Un espíritu alado, una semidiosa nacida del reino de los cielos. Desde arriba, observa y protege a cualquier persona que necesite su ayuda. Venerada, signo de paz y protectora de las personas cuando surgen las tormentas. Su figura impresionante crea una gran silueta cuya sombra cruza las tierras en busca de amigos que puedan acompañarla. Con el uso de sus enormes alas, puede volar por todos los cielos, y durante sus viajes, puede aparecer con un apuesto jinete o incluso un valiente acróbata enganchado a sus fuertes garras.

El caballo real es un ser viviente milenario que ha recorrido cientos y cientos de lugares mágicos que solo la imaginación puede crear. Una extraña criatura que recorre nuestro mundo dejando una estela fascinante de magia. Guerreros, princesas y todos los que se atreven a montar sobre sus espaldas, lo acompañan en cientos de aventuras.

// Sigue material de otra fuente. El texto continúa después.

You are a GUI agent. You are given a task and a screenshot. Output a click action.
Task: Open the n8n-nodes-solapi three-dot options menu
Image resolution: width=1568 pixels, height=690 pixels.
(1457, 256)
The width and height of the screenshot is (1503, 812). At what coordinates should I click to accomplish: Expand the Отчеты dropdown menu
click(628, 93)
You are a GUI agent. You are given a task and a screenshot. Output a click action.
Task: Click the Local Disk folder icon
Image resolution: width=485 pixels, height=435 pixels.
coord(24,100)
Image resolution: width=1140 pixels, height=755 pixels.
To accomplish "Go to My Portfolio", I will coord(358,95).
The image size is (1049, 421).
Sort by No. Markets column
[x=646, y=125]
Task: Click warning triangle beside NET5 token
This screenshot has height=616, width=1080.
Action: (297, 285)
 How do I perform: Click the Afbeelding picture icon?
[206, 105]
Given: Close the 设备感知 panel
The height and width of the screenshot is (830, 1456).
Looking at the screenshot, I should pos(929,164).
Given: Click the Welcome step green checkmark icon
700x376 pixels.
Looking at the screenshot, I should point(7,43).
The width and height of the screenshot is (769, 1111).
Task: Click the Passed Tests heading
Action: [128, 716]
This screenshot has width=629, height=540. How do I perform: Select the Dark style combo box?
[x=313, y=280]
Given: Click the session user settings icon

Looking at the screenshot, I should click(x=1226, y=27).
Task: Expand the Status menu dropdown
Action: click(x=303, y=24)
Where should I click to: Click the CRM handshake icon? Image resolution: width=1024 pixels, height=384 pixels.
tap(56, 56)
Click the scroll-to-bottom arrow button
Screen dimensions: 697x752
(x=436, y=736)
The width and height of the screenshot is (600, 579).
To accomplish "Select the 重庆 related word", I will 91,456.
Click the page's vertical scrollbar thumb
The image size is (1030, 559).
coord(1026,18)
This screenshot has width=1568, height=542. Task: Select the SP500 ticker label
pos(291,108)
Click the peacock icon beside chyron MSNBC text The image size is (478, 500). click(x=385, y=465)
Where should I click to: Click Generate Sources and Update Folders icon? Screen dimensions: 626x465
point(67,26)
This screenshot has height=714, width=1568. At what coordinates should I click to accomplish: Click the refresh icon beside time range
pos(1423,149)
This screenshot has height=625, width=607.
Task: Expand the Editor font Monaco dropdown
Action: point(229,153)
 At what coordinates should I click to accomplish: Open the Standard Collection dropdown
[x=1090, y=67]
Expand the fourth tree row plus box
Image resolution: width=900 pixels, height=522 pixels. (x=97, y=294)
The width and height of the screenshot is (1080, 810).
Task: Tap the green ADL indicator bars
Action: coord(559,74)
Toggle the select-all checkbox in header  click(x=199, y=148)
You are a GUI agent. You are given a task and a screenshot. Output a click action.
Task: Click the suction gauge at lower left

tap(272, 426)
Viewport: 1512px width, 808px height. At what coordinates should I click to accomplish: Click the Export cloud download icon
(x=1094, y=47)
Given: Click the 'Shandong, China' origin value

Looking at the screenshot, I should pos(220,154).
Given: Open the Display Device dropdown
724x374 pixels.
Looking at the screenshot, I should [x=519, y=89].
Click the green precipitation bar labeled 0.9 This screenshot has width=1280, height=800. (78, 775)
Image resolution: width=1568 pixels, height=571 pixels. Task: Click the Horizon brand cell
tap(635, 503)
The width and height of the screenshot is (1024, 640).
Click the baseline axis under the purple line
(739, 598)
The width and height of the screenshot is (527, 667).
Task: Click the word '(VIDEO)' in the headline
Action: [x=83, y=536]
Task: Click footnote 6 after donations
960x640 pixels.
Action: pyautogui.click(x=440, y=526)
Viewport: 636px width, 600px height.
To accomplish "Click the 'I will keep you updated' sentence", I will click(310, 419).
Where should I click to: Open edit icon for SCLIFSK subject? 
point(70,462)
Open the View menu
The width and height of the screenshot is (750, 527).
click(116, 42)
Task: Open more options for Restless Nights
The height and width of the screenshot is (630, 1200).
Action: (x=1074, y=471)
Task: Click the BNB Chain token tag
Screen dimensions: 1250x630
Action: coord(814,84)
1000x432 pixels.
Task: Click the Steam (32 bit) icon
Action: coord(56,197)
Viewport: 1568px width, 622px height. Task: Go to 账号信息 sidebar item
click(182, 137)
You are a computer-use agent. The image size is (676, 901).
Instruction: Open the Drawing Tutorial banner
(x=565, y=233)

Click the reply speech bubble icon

Caballo real trota, salta y corre libre en lugares de más de cuatro metros de altura. En algún momento, su fuerza misteriosa lo convierte en otro ser equino para el disfrute de los espectadores.

Este gigante mitológico nacido de la incandescente tierra, muestra su fuerza, sus fauces y su feroz mirada a todas las personas que se encuentran en su camino. Vive rodeado de reyes, caballeros y singulares bestias, atemorizados por el miedo de su gran tamaño. Una criatura medieval que defiende su territorio, frente a guerreros, luchadoras de fuego, o doncellas en apuros.

Desde la misma arena, con toda la fuerza de las dunas, descubrimos a la hija del desierto. En su inexorable camino, nunca volverá la mirada hacia atrás para ayudar a las personas perdidas en el tiempo. Es la guardia de las tribus nómadas, la protectora de lo que más ama; la vida. Su silueta marca el horizonte del desierto. El movimiento de su largo cuello siempre va en busca de personas a las que ayudar. Su personalidad representa la mayor exposición de la vida.

Representa el ardor del guerrero íbero y el reflejo de la noche. Los más osados le honran como guía del más allá, proviniente de una civilización tan antigua como arcana de los íberos, que lo adoraban como dios protector del audaz guerrero. No se sabe bien el motivo de sus letargos, pero se esconde en el profundo mar por cientos de años para surgir en otra época y en otro lugar del vasto mundo, para realizar un cometido que solo él sabe.

Resalta en el horizonte el indestructible Viriato. La brutalidad de su ser enraíza con su dureza, fuerza y energía. Se convierte en un obstáculo infranqueable, una barrera imparable. Una máquina de aspecto tauromaligno, revestido con piel metálica cobriza. Su corazón ruge al descubierto, mostrando su motor y expulsando por su nariz toda la furia contenida. Siempre en busca de nuevos espacios donde marcar su territorio.